What is the Arcsine (Sin⁻¹) Calculator?
The arcsine, written as \(\sin^{-1}(x)\) or \(\arcsin(x)\), is the inverse of the sine function. Given a ratio x between -1 and 1, it returns the angle θ whose sine equals that value. This calculator instantly returns that angle in both degrees and radians.
How to use it
Enter any value x in the range \(-1 \le x \le 1\) and the calculator returns $$\theta = \arcsin(x)$$ Values outside this range have no real arcsine, so inputs are clamped to the valid interval. The result is shown both as degrees and radians for convenience.
The formula explained
The principal value of arcsine is defined on the domain \([-1, 1]\) and produces an output (the principal angle) in the range \([-90°, 90°]\), or \([-\pi/2, \pi/2]\) radians. Internally the calculator computes the value in radians and converts to degrees using $$\theta_{deg} = \theta_{rad} \times \frac{180}{\pi}$$
Worked example
Suppose \(x = 0.5\). The angle whose sine is 0.5 is 30°. In radians, $$\arcsin(0.5) = \frac{\pi}{6} \approx 0.523599 \text{ rad}$$ Likewise, \(\arcsin(1) = 90° = \pi/2 \approx 1.570796\) rad, and \(\arcsin(0) = 0°\).
Key Terms & Definitions
- Arcsine / inverse sine
- The inverse of the sine function. Given a ratio \(x\), \(\arcsin(x)\) returns the angle \(\theta\) such that \(\sin(\theta) = x\). It "undoes" the sine operation.
- Principal value
- Because sine is periodic, infinitely many angles share the same sine. To make arcsine a well-defined function, it returns a single standard answer called the principal value, taken from the range \([-90^\circ, 90^\circ]\).
- Domain
- The set of valid inputs for arcsine: \(-1 \le x \le 1\). Values outside this interval have no real arcsine because sine never exceeds \(1\) or drops below \(-1\).
- Range
- The set of possible outputs: \([-\tfrac{\pi}{2}, \tfrac{\pi}{2}]\) radians, equivalently \([-90^\circ, 90^\circ]\). Every arcsine result falls within this band.
- Radian vs. degree
- Two units for measuring angles. A full circle is \(360^\circ\) or \(2\pi\) radians, so \(180^\circ = \pi\) radians. Convert with \(\text{radians} = \text{degrees}\times\tfrac{\pi}{180}\). Radians are the default in calculus and most programming languages.

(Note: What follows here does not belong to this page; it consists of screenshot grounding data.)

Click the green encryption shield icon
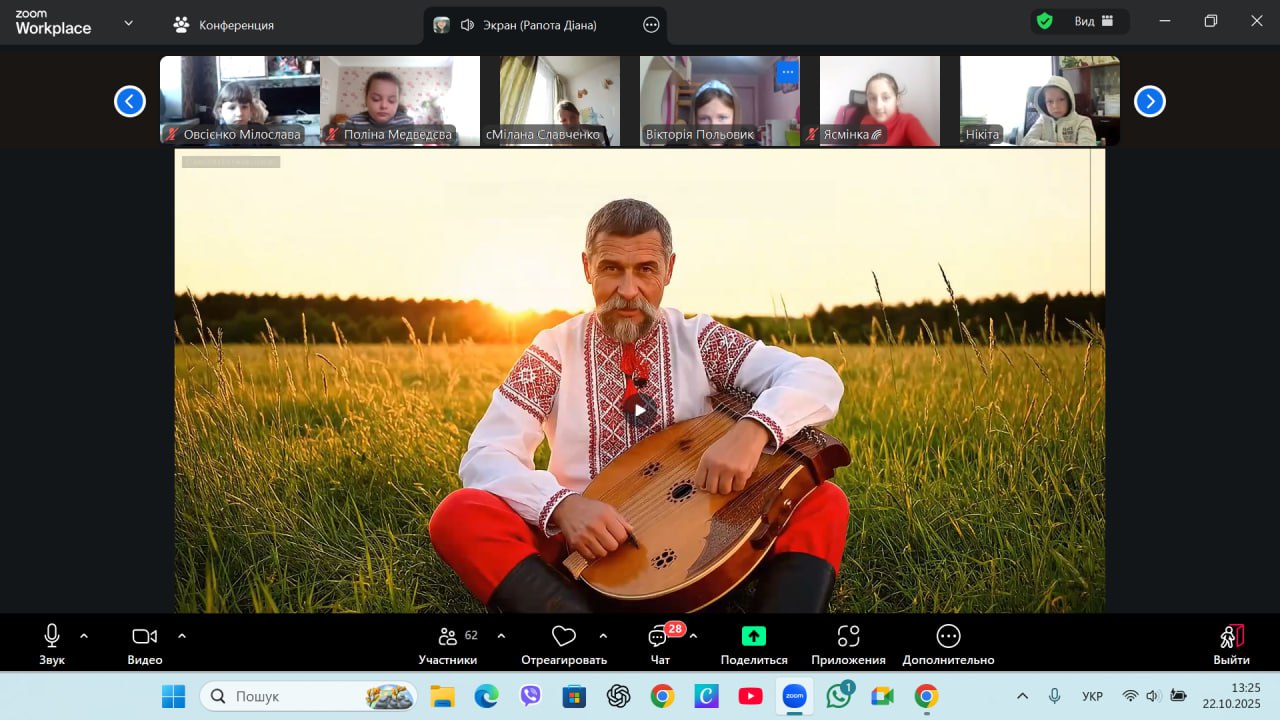Viewport: 1280px width, 720px height. point(1045,21)
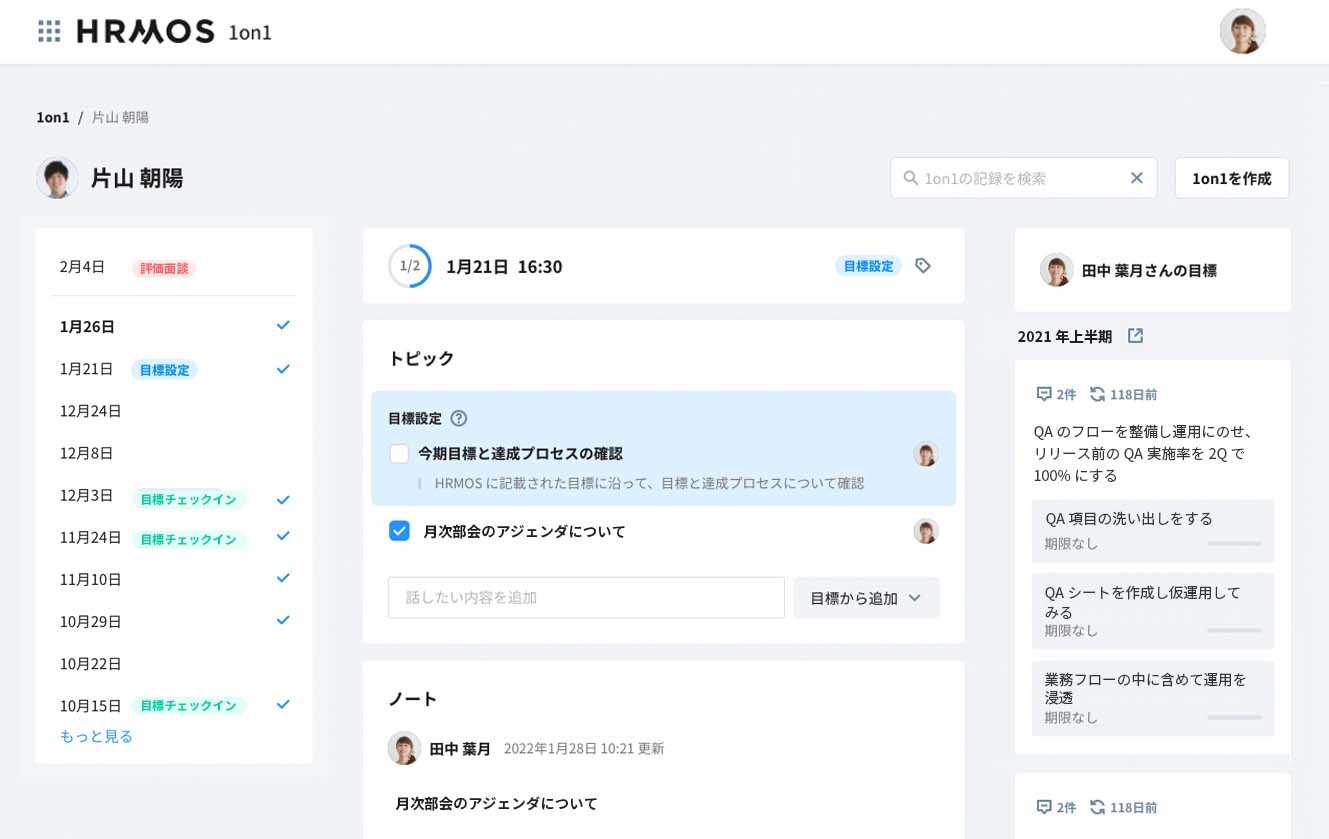The width and height of the screenshot is (1329, 839).
Task: Open the app grid menu icon
Action: pos(49,32)
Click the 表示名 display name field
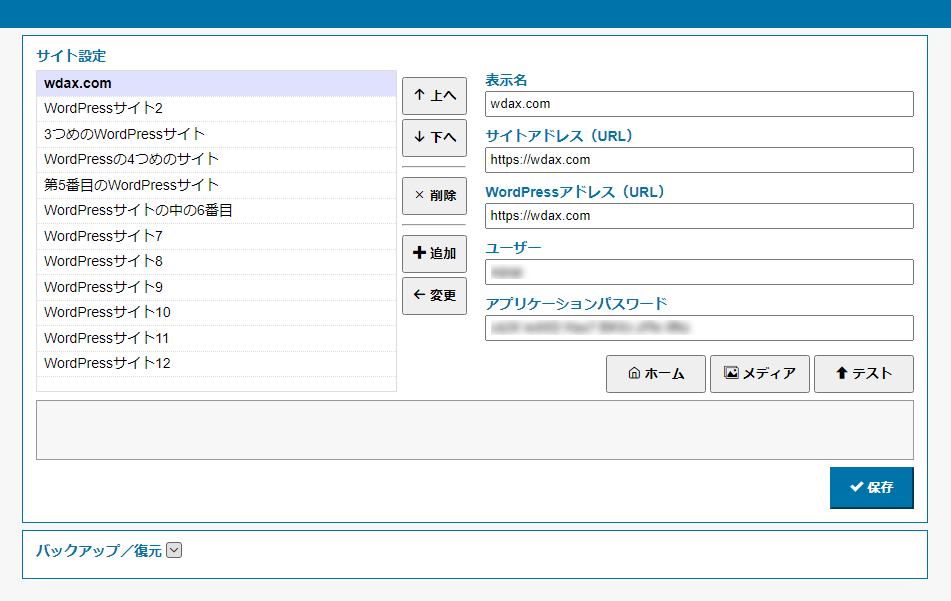951x601 pixels. click(x=698, y=104)
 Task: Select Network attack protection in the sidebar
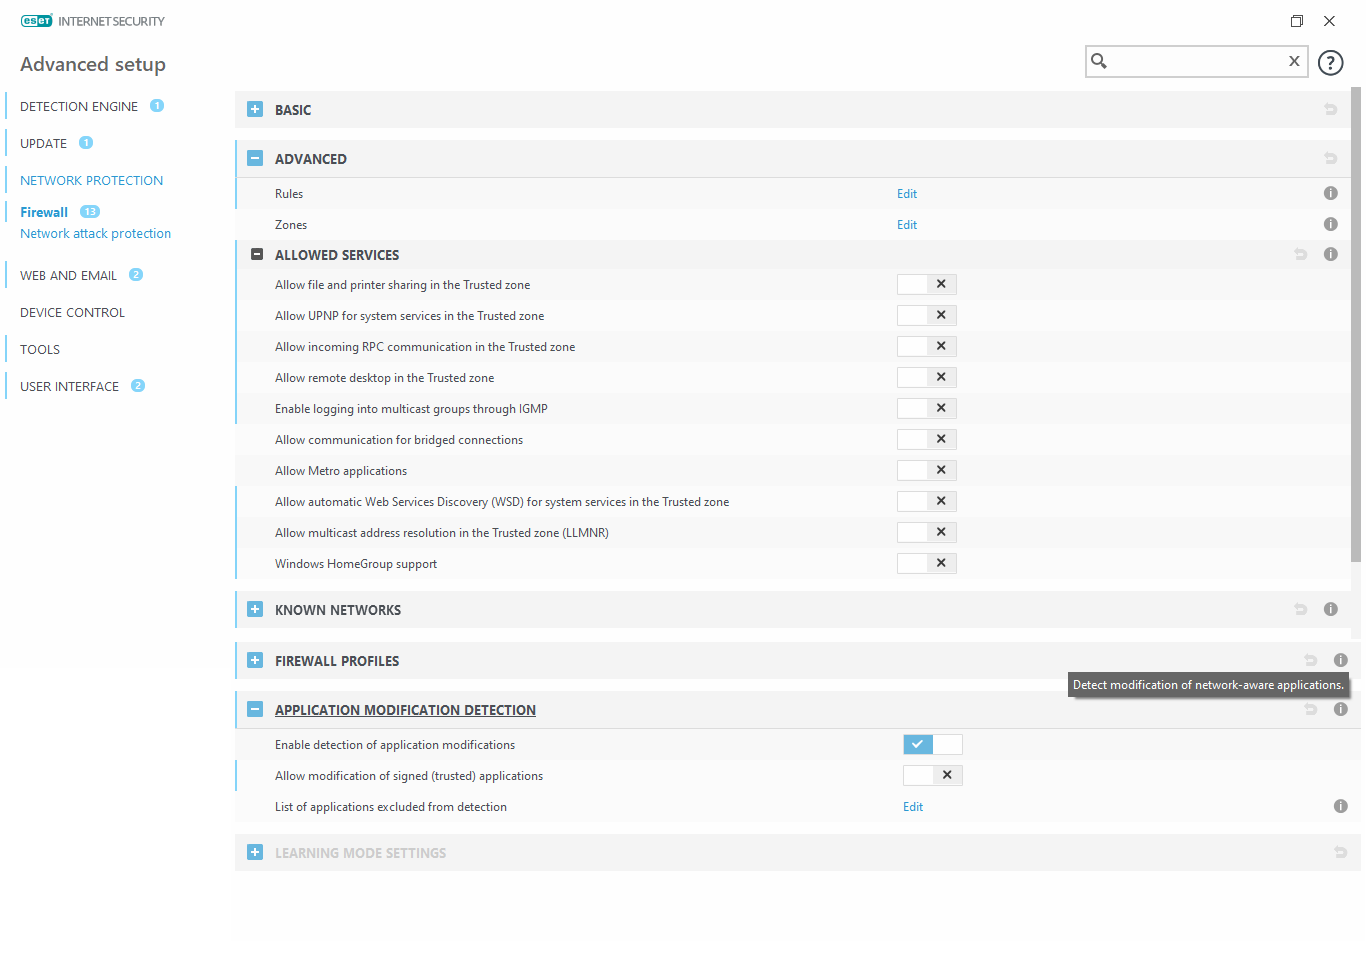pos(95,233)
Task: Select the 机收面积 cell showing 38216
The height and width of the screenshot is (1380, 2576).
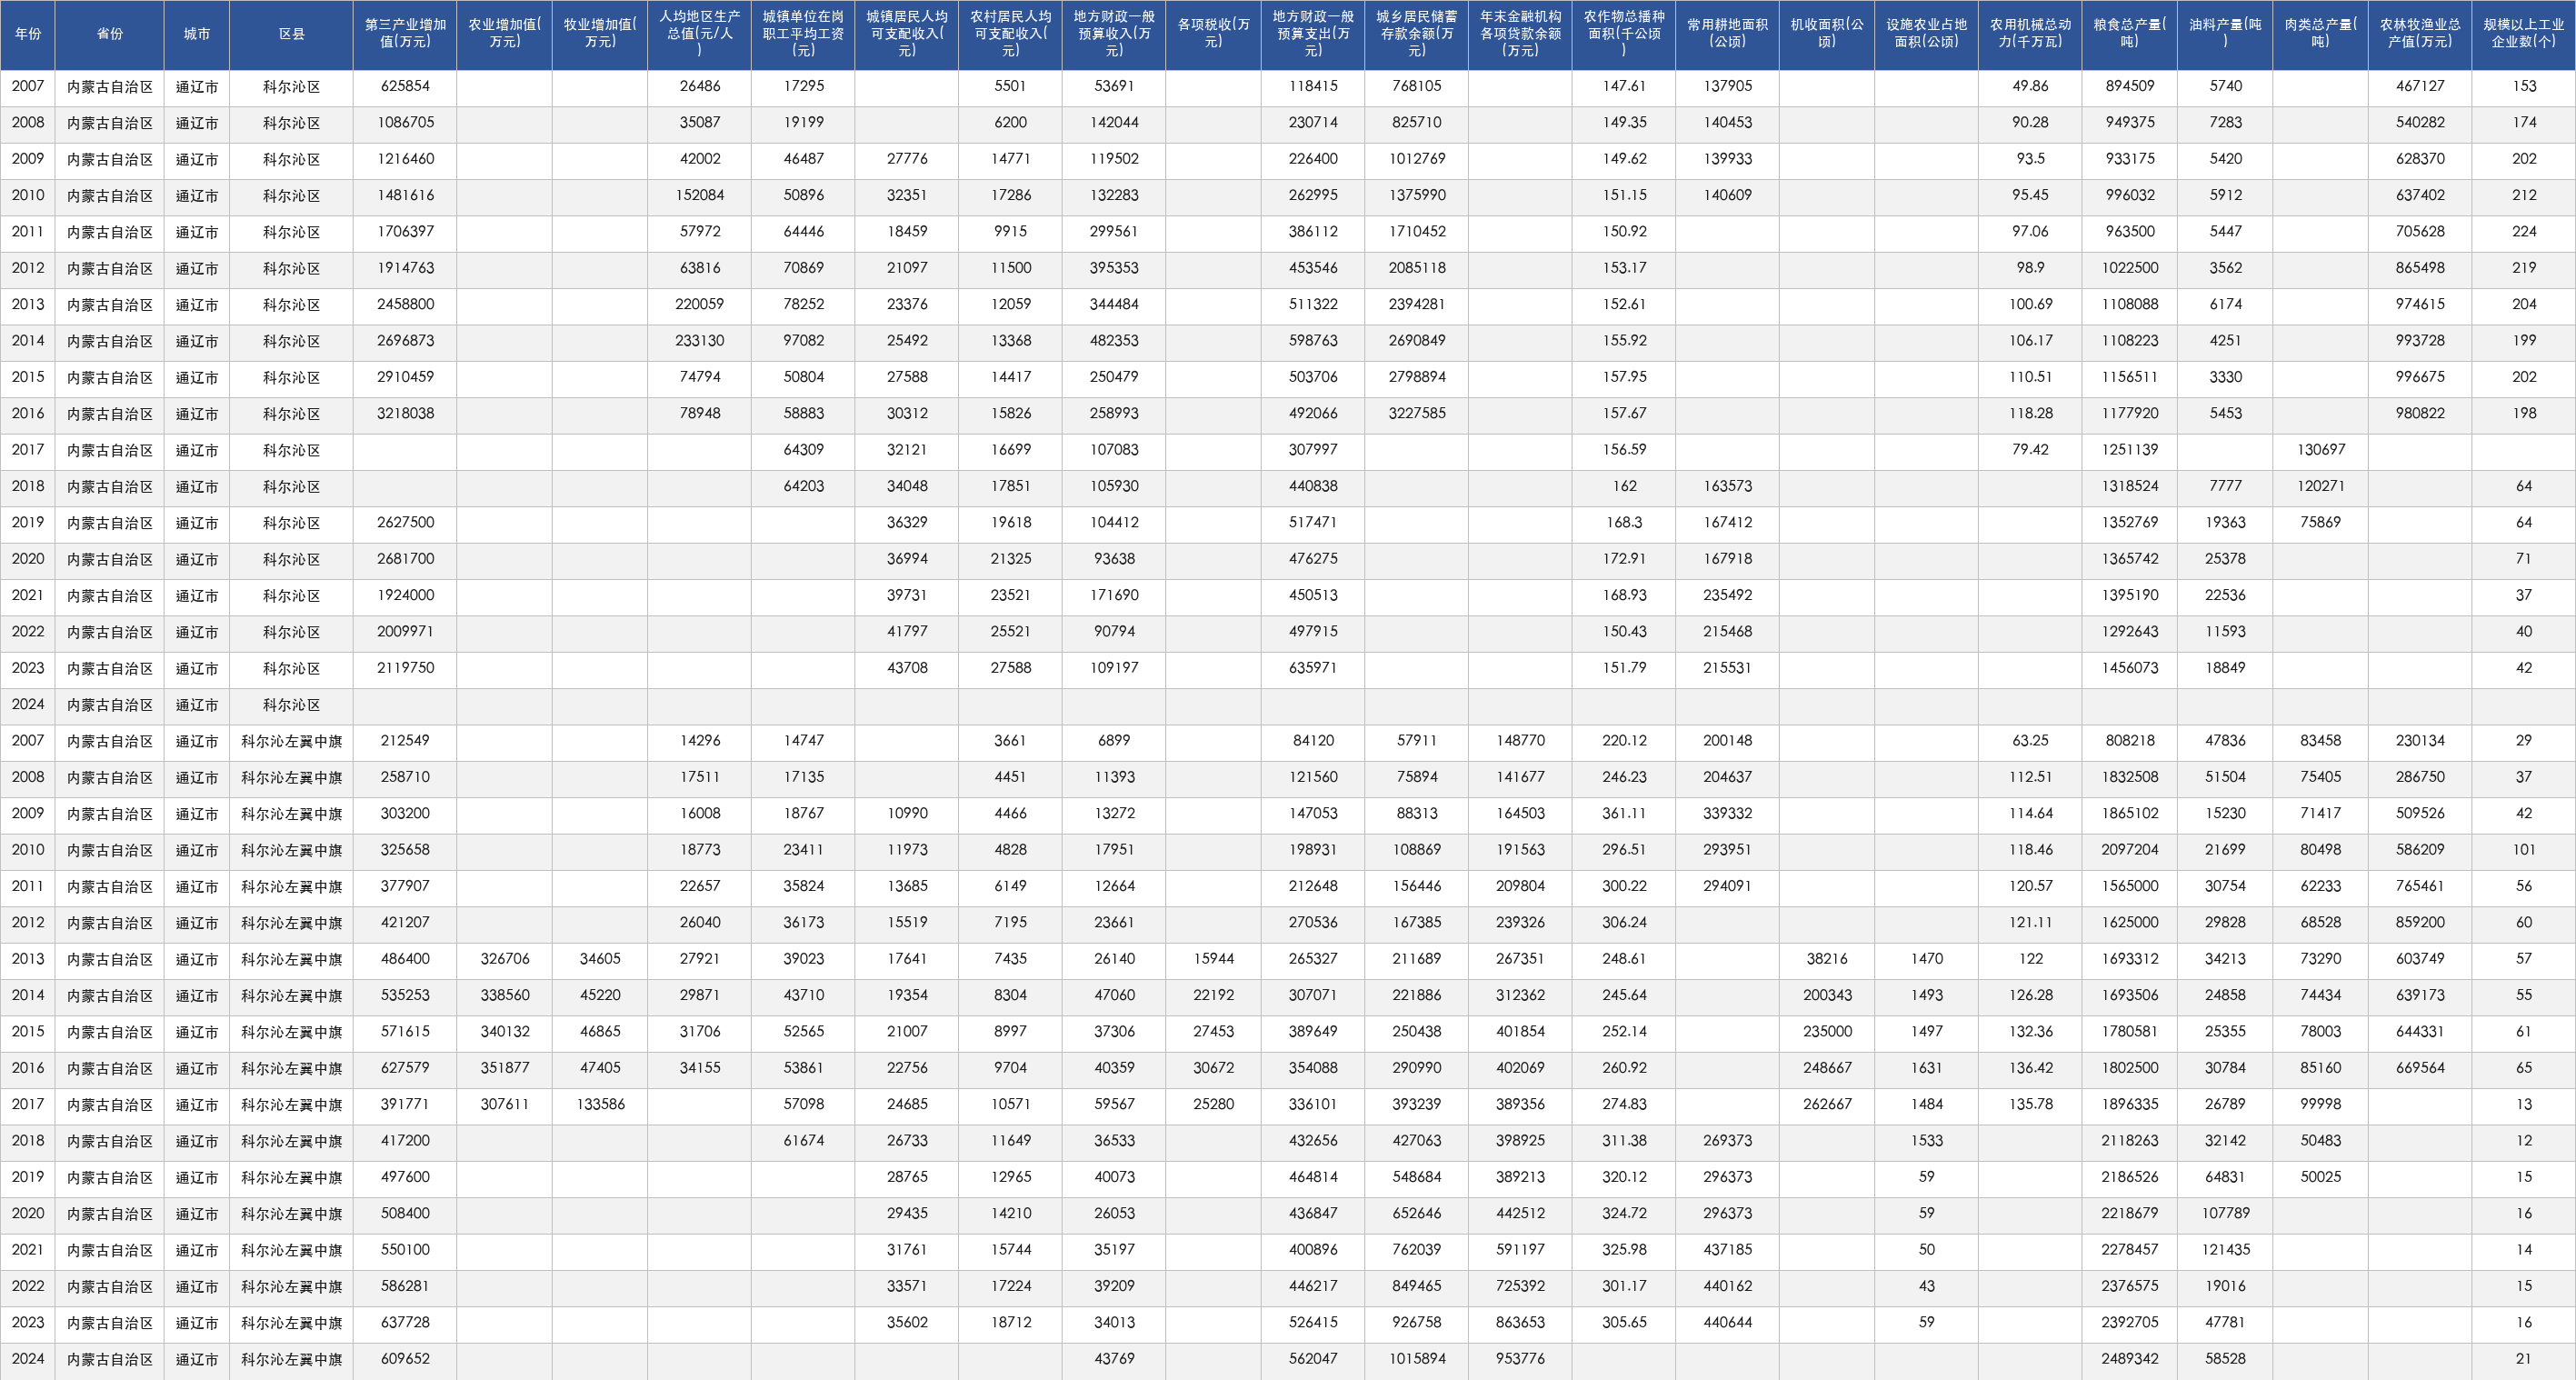Action: coord(1827,959)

- Notation: \(\sin^{-1}(x)\) vs. \((\sin x)^{-1}\)
- The superscript \(-1\) in \(\sin^{-1}(x)\) denotes the inverse function (arcsine), not a reciprocal. By contrast, \((\sin x)^{-1} = \tfrac{1}{\sin x} = \csc x\), the cosecant. These are different operations, so the parentheses matter.
FAQ
Why must x be between -1 and 1? Because the sine of any real angle always lies between -1 and 1, no real angle has a sine outside that range.
What range are the answers in? The principal arcsine returns angles from -90° to 90° (\(-\pi/2\) to \(\pi/2\) radians).
How do I convert the result to radians? The calculator already shows both; to convert manually, multiply degrees by \(\pi/180\).